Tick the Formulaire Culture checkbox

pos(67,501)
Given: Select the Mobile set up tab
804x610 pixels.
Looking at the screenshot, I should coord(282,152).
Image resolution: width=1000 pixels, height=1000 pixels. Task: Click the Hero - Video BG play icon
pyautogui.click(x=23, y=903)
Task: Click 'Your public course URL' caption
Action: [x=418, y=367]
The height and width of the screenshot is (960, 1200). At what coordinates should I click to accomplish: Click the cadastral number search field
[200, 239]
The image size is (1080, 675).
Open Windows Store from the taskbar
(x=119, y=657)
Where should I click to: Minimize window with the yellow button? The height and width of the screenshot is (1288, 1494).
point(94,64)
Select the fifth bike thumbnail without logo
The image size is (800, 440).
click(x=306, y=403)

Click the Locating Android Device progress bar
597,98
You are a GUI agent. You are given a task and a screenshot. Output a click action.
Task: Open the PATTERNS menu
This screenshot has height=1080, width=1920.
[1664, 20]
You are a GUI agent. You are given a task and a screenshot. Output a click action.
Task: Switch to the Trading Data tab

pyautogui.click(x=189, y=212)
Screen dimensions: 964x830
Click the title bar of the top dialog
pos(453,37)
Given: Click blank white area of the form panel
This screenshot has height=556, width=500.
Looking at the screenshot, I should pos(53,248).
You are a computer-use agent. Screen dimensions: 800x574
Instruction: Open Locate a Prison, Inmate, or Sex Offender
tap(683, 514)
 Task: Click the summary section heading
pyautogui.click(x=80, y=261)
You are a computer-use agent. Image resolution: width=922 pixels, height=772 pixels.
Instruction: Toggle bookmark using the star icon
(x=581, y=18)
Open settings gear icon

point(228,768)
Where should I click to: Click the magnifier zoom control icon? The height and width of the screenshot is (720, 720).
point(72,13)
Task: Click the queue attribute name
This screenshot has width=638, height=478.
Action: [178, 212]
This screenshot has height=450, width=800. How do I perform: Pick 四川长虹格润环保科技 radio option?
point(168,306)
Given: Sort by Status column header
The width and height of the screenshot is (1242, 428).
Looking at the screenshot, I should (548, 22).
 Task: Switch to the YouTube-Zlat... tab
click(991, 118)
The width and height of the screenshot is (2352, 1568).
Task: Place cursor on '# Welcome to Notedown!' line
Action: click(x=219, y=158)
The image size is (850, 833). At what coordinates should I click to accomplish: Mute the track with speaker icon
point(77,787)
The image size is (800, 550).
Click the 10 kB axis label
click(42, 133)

## Objective
Convert every line of the records above into a two-column Markdown table, with blank lines omitted. Put the row number under "Row" and the line itself under "Line".

## Answer to this problem
| Row | Line |
|---|---|
| 1 | Tick the Formulaire Culture checkbox |
| 2 | pos(67,501) |
| 3 | Given: Select the Mobile set up tab |
| 4 | 804x610 pixels. |
| 5 | Looking at the screenshot, I should coord(282,152). |
| 6 | Image resolution: width=1000 pixels, height=1000 pixels. Task: Click the Hero - Video BG play icon |
| 7 | pyautogui.click(x=23, y=903) |
| 8 | Task: Click 'Your public course URL' caption |
| 9 | Action: [x=418, y=367] |
| 10 | The height and width of the screenshot is (960, 1200). At what coordinates should I click to accomplish: Click the cadastral number search field |
| 11 | [200, 239] |
| 12 | The image size is (1080, 675). |
| 13 | Open Windows Store from the taskbar |
| 14 | (x=119, y=657) |
| 15 | Where should I click to: Minimize window with the yellow button? The height and width of the screenshot is (1288, 1494). |
| 16 | point(94,64) |
| 17 | Select the fifth bike thumbnail without logo |
| 18 | The image size is (800, 440). |
| 19 | click(x=306, y=403) |
| 20 | Click the Locating Android Device progress bar |
| 21 | 597,98 |
| 22 | You are a GUI agent. You are given a task and a screenshot. Output a click action. |
| 23 | Task: Open the PATTERNS menu |
| 24 | This screenshot has height=1080, width=1920. |
| 25 | [1664, 20] |
| 26 | You are a GUI agent. You are given a task and a screenshot. Output a click action. |
| 27 | Task: Switch to the Trading Data tab |
| 28 | pyautogui.click(x=189, y=212) |
| 29 | Screen dimensions: 964x830 |
| 30 | Click the title bar of the top dialog |
| 31 | pos(453,37) |
| 32 | Given: Click blank white area of the form panel |
| 33 | This screenshot has height=556, width=500. |
| 34 | Looking at the screenshot, I should pos(53,248). |
| 35 | You are a computer-use agent. Screen dimensions: 800x574 |
| 36 | Instruction: Open Locate a Prison, Inmate, or Sex Offender |
| 37 | tap(683, 514) |
| 38 |  Task: Click the summary section heading |
| 39 | pyautogui.click(x=80, y=261) |
| 40 | You are a computer-use agent. Image resolution: width=922 pixels, height=772 pixels. |
| 41 | Instruction: Toggle bookmark using the star icon |
| 42 | (x=581, y=18) |
| 43 | Open settings gear icon |
| 44 | point(228,768) |
| 45 | Where should I click to: Click the magnifier zoom control icon? The height and width of the screenshot is (720, 720). |
| 46 | point(72,13) |
| 47 | Task: Click the queue attribute name |
| 48 | This screenshot has width=638, height=478. |
| 49 | Action: [178, 212] |
| 50 | This screenshot has height=450, width=800. How do I perform: Pick 四川长虹格润环保科技 radio option? |
| 51 | point(168,306) |
| 52 | Given: Sort by Status column header |
| 53 | The width and height of the screenshot is (1242, 428). |
| 54 | Looking at the screenshot, I should (548, 22). |
| 55 |  Task: Switch to the YouTube-Zlat... tab |
| 56 | click(991, 118) |
| 57 | The width and height of the screenshot is (2352, 1568). |
| 58 | Task: Place cursor on '# Welcome to Notedown!' line |
| 59 | Action: click(x=219, y=158) |
| 60 | The image size is (850, 833). At what coordinates should I click to accomplish: Mute the track with speaker icon |
| 61 | point(77,787) |
| 62 | The image size is (800, 550). |
| 63 | Click the 10 kB axis label |
| 64 | click(42, 133) |